In a study on national practice patterns for soft-tissue sarcoma, it was determined that SS patients have a relatively high likelihood of receiving chemotherapy [20]. This study highlighted the fact that multimodal therapy, including chemotherapy, may increase the severe toxicity in adults and limit any incremental benefits in terms of long-term outcomes. Therefore, an appropriate selection of patients for chemotherapy is crucial. Our Bayesian subgroup analysis isolated the worst subgroup for which chemotherapy significantly reduced the survival time compared to untreated patients. This subgroup exhibits prognostic factors such as old age (> 20 years), male, large tumors (> 5 cm), and spindle cell type, which are the same as those of the optimal subgroup. However, this subgroup also includes the early stages of cancer (SEER stage 1), tumors located in the trunk or pelvis, and patients treated with both surgery and RT. Our study provides the first evidence that chemotherapy may not be suitable for all patients with poor prognostic factors. If the SS is located in the trunk or pelvis and in the early stages, chemotherapy may increase mortality or morbidity. Therefore, surgery combined with RT should be considered as an optimal treatment for this subgroup.

Other studies have shown that RT is associated with good prognoses in patients with high-grade sarcoma [21, 22]. Adjuvant RT reportedly improves five-year local-recurrence-free survival rates [23]. Other studies have also revealed improved local control and disease-free survival with RT [24, 25]. However, the effects of RT on survival gains have been controversial because RT only controls local diseases and may have limited effect on systemic metastasis. Yang et al. failed to identify significant benefits of RT in terms of the overall survival rate among extremity SS patients [26]. Canter et al. did not identify RT as a significant factor in terms of survival outcomes [27]. Based on our results, we also could not determine the average treatment effects of RT in terms of the survival of patients with SS in propensity-score-matched cases. However, there may be a subgroup that can benefit from RT in terms of survival time. Through our Bayesian subgroup analysis, we identified an optimal subgroup with a significantly enhanced CTE. Our results indicated that RT is more effective in a subgroup with characteristics of old age (age > 20 years), male, large tumors (> 5 cm), extremity locations, early stages (SEER 1), and biphasic subtypes. Although the patients in this subgroup are all in the early stages, their survival rate is significantly lower without RT.

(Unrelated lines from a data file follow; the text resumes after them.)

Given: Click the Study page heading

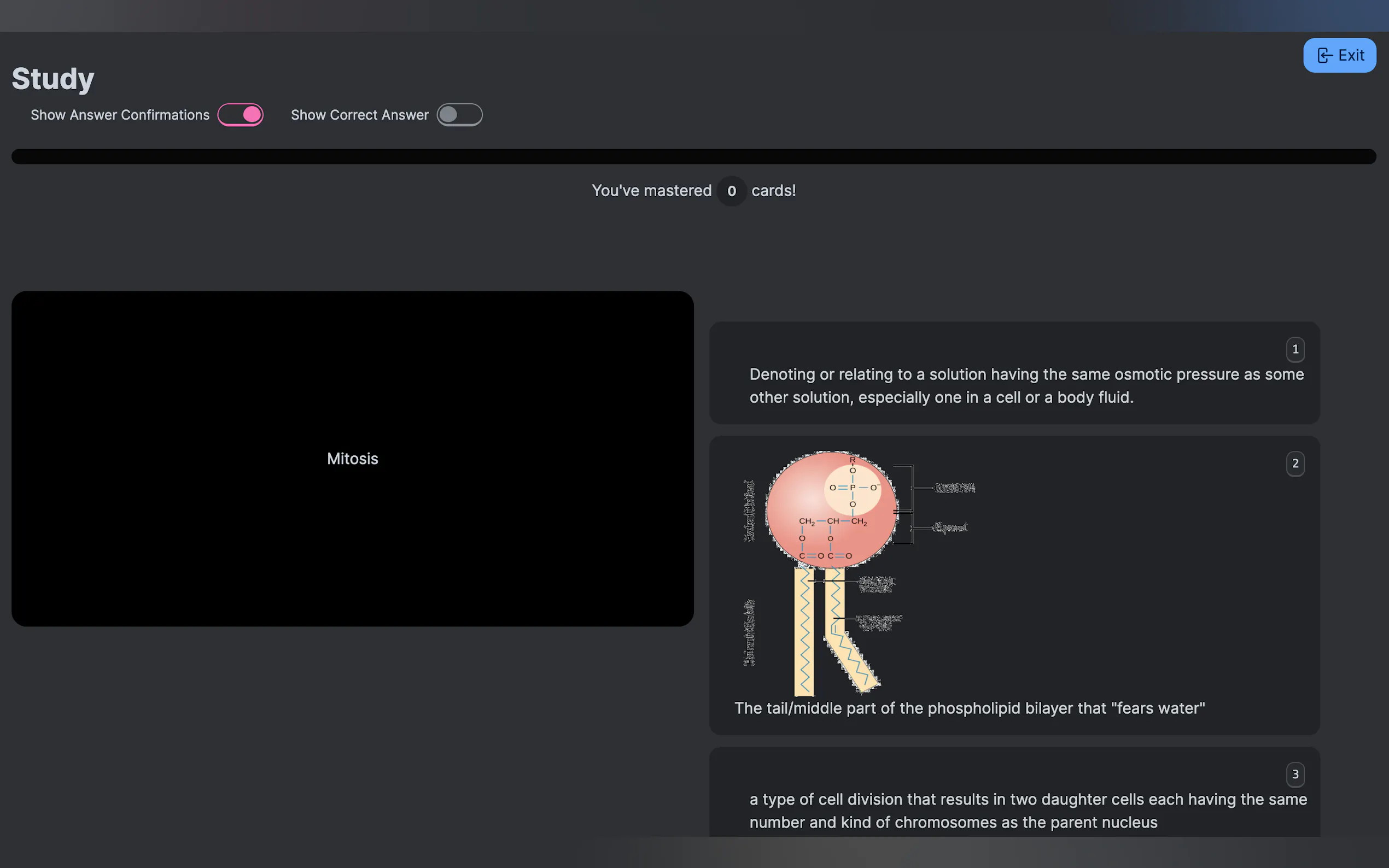Looking at the screenshot, I should tap(53, 79).
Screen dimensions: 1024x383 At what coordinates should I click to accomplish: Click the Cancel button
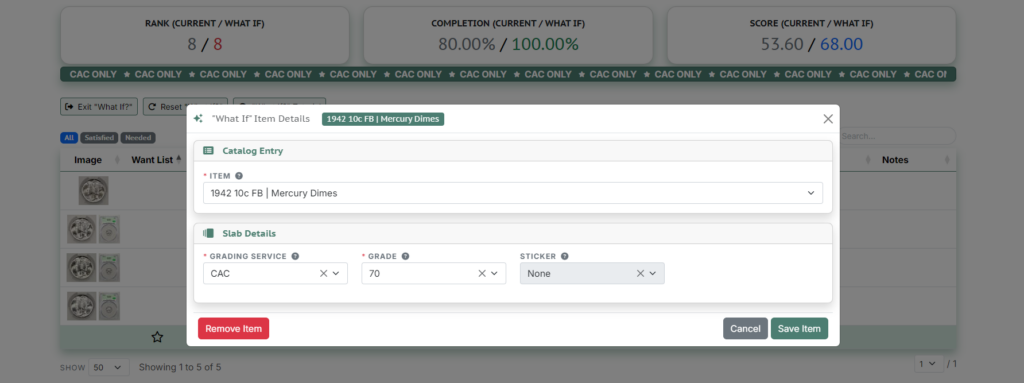pos(745,329)
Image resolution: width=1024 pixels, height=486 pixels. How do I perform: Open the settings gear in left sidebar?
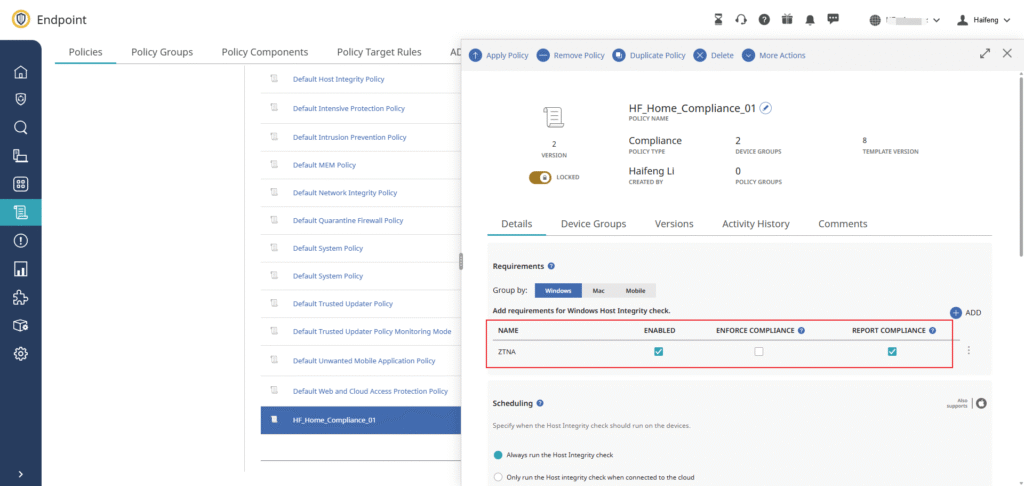pos(20,354)
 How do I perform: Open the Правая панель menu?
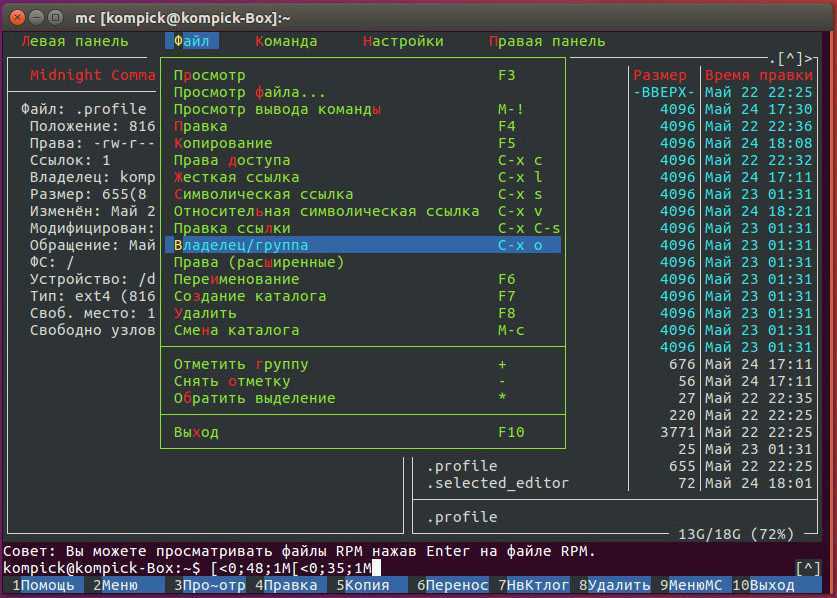tap(547, 41)
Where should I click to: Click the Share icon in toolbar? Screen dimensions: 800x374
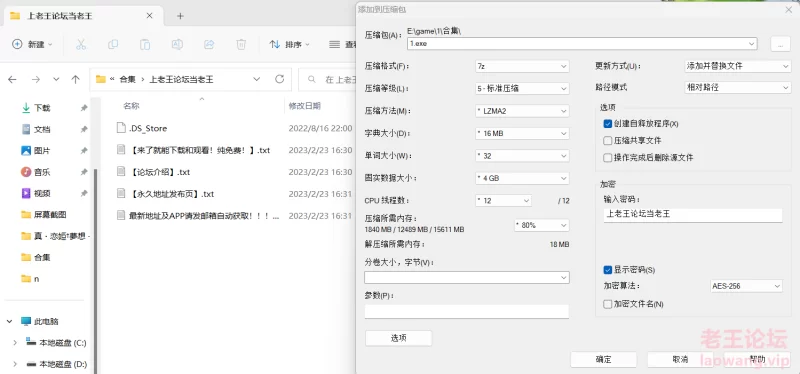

Although underlying biological mechanisms require additional research, our study is the first to address the treatment effects and CTEs of chemotherapy and RT in subgroups of SS. Our results are expected to be useful for clinical decision making in terms of selecting optimal subgroups for chemotherapy or RT.

Conclusions

In this study, we identified high-risk patients whose variables include old age (age > 20 years), male, large tumors (> 5 cm), and extremity locations, and who have significantly poorer prognoses without adjuvant treatment. RT should be considered in the early stages of cancer for high-risk patients with biphasic types. Contrarily, chemotherapy should be considered for late-stage high-risk SS patients with spindle cell types.